Production de TNF-α et d’IFN-α en réponse à des stimuli hétérologues dans des PBMC isolées de sujets vaccinés. (A) Description de l’étude: jours de vaccination et de collecte de sang. (BG) Les valeurs de changement de pli de la production de TNF-α sont calculées individuellement pour chaque sujet par division de t2: t1 et t3: t1. Les données sont présentées sous forme de changements de plis ± SEM (n = 15-16) et analysées par le test de rang signé par paires appariées de Wilcoxon comparant chaque rapport à t1 = 1 (ligne rouge). (HI) Production d’IFN-α (pg / ml) à t1, t2 et t3. Les données sont présentées sous forme de concentration de cytokines ± SEM (n = 15-16) et analysées par le test de rang signé des paires appariées de Wilcoxon.
La vaccination a augmenté la production d’IFN-γ d’au moins 50% dans 37,5% des échantillons stimulés avec la souche standard SARS-CoV-2, dans 50% stimulés avec la variante B.1.1.7 ou B.1.351, mais seulement dans 18,8% d’échantillons stimulés avec la variante bavaroise.
Ces résultats soutiennent que la vaccination BNT162b2 induit de meilleures réponses immunitaires humorales que cellulaires », affirment les chercheurs.
Les réponses des cytokines à certains stimuli ont été réduites après la vaccination
Fait intéressant, la vaccination BNT162b2 a diminué la production d’IFN-γ après stimulation avec l’agoniste TLR7 et TLR8 R848. Les ligands TLR7 et TLR8 sont des acteurs clés de la réponse immunitaire à l’infection virale.
La vaccination a également diminué la production des cytokines pro-inflammatoires facteur de nécrose tumorale α et interleukine-1β après stimulation soit avec la souche standard de SARS-CoV-2, soit avec différents ligands récepteurs de type Toll.
En revanche, les réponses au pathogène fongique Candida albicans étaient plus élevés après la vaccination.
De plus, la production de la cytokine anti-inflammatoire interleukine-1Ra a été réduite en réponse au récepteur de type Toll 4 et C. albicans. Cela suggère également un changement vers une augmentation des réponses inflammatoires aux champignons après la vaccination, disent les chercheurs.
Ces résultats démontrent collectivement que les effets du vaccin BNT162b2 vont au-delà du système immunitaire adaptatif », écrit l’équipe. «Le vaccin BNT162b2 induit également une reprogrammation des réponses immunitaires innées, et cela doit être pris en compte.»
Que conseillent les auteurs?
Les chercheurs affirment qu’en combinaison avec de fortes réponses immunitaires adaptatives, la reprogrammation des réponses innées pourrait soit contribuer à une réaction inflammatoire plus équilibrée à l’infection par le SRAS-CoV-2, soit à une réponse immunitaire innée affaiblie.

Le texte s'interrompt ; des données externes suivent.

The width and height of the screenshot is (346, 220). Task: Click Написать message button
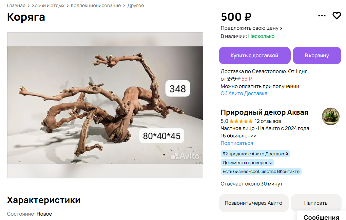(x=316, y=203)
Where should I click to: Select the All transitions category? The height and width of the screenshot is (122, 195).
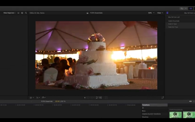[143, 108]

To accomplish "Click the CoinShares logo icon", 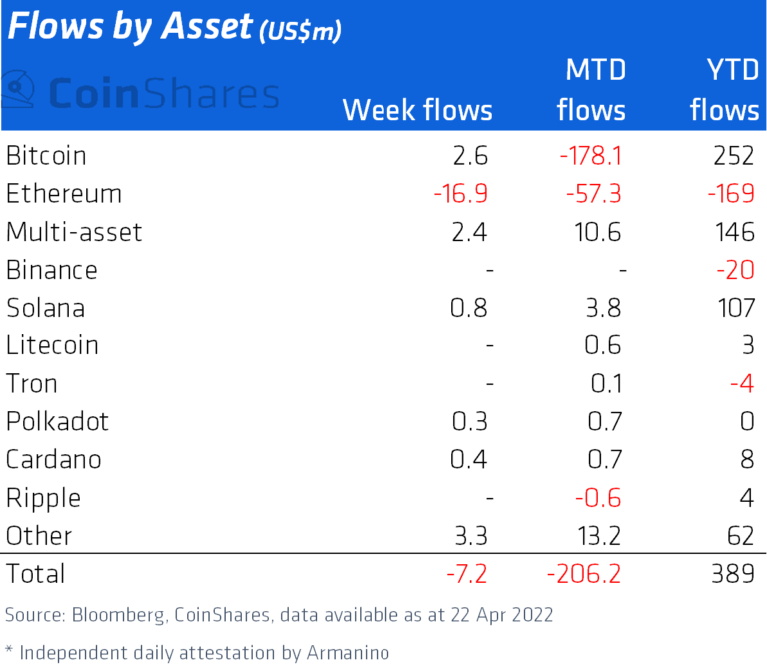I will point(20,92).

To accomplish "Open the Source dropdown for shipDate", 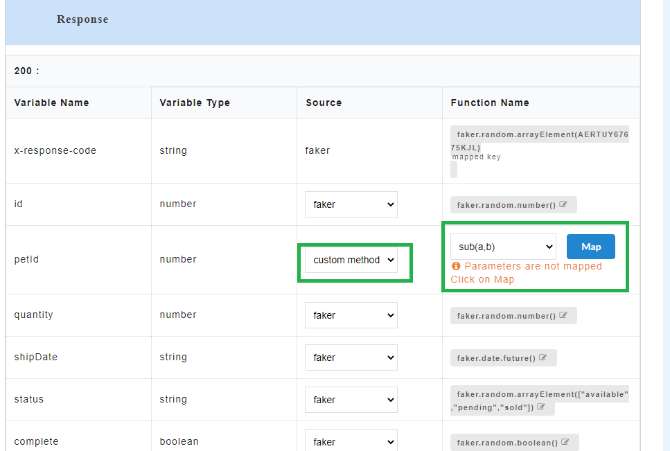I will [x=351, y=357].
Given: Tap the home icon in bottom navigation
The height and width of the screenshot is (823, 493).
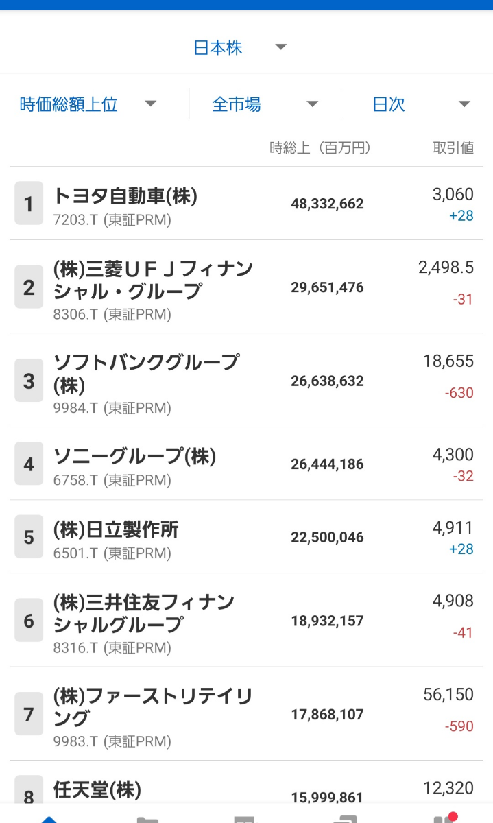Looking at the screenshot, I should [x=49, y=819].
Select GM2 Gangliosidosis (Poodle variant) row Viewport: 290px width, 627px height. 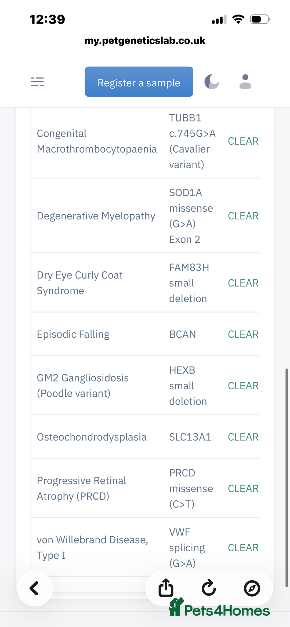83,386
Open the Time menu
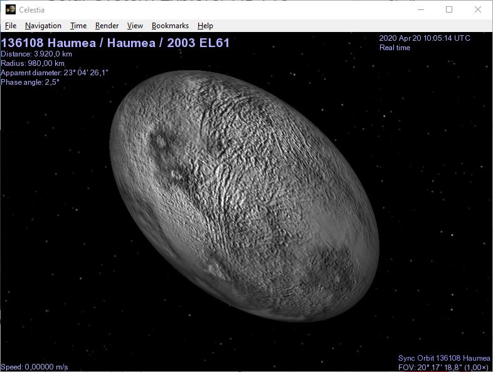Viewport: 493px width, 372px height. [78, 26]
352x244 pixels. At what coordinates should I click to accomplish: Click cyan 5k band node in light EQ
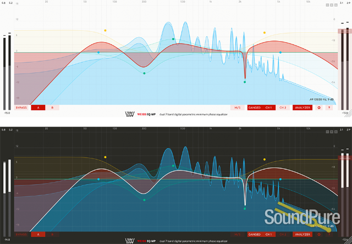[x=280, y=52]
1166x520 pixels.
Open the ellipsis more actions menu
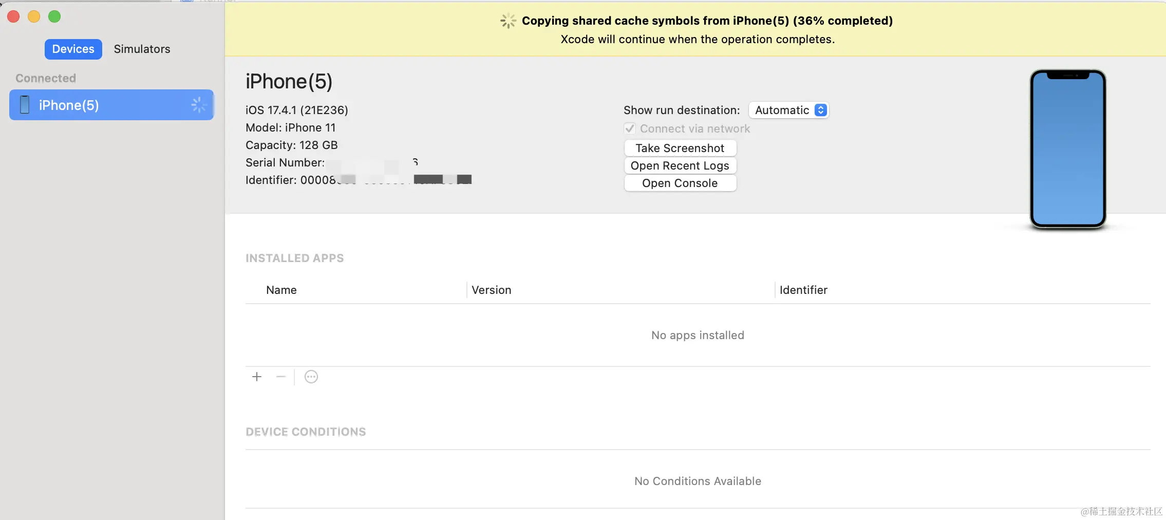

L’effet de la vaccination BNT162b2 sur les réponses immunitaires innées pourrait également interférer avec les réponses à d’autres vaccinations, ajoute l’équipe.
Nos résultats doivent être confirmés en menant des études de cohorte plus larges avec des populations d’horizons divers, tandis que d’autres études devraient examiner les interactions potentielles entre le BNT162b2 et d’autres vaccins », concluent Netea et ses collègues.
* Avis important
medRxiv publie des rapports scientifiques préliminaires qui ne sont pas évalués par des pairs et, par conséquent, ne doivent pas être considérés comme concluants, orienter la pratique clinique / les comportements liés à la santé ou être traités comme des informations établies.